The Washington Post Editorial Condemns Cardinal George Pell
By Josephine Tovey
Sydney Morning Herald
March 8, 2016
One of the most influential newspapers in the United States, The Washington Post, has devoted an editorial to Australian Cardinal George Pell's appearance at the royal commission last week, noting his "stumbles" and condemning some of his testimony for seeking to "airbrush the church's staggering lapses."
The newspaper's editorial board told its readers that on the same day the film Spotlight, which depicts an investigation into abusive priests in Boston's Catholic church, was awarded the Oscar for Best Picture, a "related drama" was taking place in the Vatican, as Australia's most senior Catholic gave testimony to a commission back in Australia.
The fact is that the church was institutionally complicit in allowing men in positions of authority, in hundreds of dioceses worldwide, to abuse children, thereby damaging or wrecking their lives.
Washington Post editorial
The Post stated that while Cardinal George Pell stayed mostly "on message" during his appearances before the Royal Commission into Institutional Responses to Child Sexual Abuse, he "stumbled" at several moments, and in doing so, revealed "the shortcomings in the church's response to revelations of misconduct."
|Cardinal George Pell arrives at the child abuse Royal Commission|
Examples cited by The Post were comments that have already been the source of controversy in Australia, including his response to a question about whether paedophile priest Gerard Ridsdale's offending was "common knowledge" in the 1970s.
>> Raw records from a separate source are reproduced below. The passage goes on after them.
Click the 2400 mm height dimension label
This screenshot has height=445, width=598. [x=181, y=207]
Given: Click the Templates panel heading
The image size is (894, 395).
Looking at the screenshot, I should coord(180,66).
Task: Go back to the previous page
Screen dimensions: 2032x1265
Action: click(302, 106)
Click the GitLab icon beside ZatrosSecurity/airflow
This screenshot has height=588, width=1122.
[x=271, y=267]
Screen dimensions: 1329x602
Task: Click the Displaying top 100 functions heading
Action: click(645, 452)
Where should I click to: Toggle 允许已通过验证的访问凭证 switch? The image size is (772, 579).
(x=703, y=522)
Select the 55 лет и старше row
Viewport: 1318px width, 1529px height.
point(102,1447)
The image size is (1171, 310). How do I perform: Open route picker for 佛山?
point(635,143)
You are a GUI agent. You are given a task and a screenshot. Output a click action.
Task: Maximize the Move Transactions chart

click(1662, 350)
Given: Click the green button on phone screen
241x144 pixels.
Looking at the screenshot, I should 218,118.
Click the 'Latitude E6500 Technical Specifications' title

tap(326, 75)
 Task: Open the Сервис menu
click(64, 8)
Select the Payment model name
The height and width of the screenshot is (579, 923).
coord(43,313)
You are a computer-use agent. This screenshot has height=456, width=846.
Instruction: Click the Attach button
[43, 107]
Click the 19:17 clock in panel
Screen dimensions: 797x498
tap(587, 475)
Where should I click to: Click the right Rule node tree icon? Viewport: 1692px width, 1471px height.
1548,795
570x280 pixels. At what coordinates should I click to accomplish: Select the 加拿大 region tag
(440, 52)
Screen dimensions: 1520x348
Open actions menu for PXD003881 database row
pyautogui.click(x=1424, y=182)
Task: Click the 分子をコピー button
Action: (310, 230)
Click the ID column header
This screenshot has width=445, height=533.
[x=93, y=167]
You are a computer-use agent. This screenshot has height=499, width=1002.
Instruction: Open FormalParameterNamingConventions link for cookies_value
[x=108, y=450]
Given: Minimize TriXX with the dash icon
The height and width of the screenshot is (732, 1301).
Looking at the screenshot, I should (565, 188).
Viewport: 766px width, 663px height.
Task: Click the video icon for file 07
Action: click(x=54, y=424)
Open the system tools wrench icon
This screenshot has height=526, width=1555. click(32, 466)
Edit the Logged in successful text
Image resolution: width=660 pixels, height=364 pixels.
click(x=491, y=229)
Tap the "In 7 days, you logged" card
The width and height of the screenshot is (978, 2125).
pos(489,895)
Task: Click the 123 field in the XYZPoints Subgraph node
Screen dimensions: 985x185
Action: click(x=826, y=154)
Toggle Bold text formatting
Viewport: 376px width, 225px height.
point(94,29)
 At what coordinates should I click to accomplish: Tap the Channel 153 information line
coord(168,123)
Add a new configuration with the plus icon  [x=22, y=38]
Cardinal Pell described it as "a sad story and it was not of much interest to me".
The paper also quoted Pell stating "there's tendency to evil in the Catholic Church too and sometimes it's better, sometimes it's worse but for good or for ill the Church follows the patterns of the societies in which it lives."
"That formulation," the editorial board wrote, "often heard from church officials, seeks obliquely to airbrush the church's staggering lapses and reflects the Vatican's ongoing failure to come fully to terms with the pattern of abuse."
"The fact is that the church was institutionally complicit in allowing men in positions of authority, in hundreds of dioceses worldwide, to abuse children, thereby damaging or wrecking their lives."
The Washington Post's executive editor, Marty Baron, is the former editor of The Boston Globe and was instrumental in driving the investigation into sexual abuse depicted in Spotlight.
Cardinal Pell, who gave testimony before the commission over four days last week, later said he regrets his choice of words when stating the Ridsdale's reputation did not interest him, saying he "responded poorly."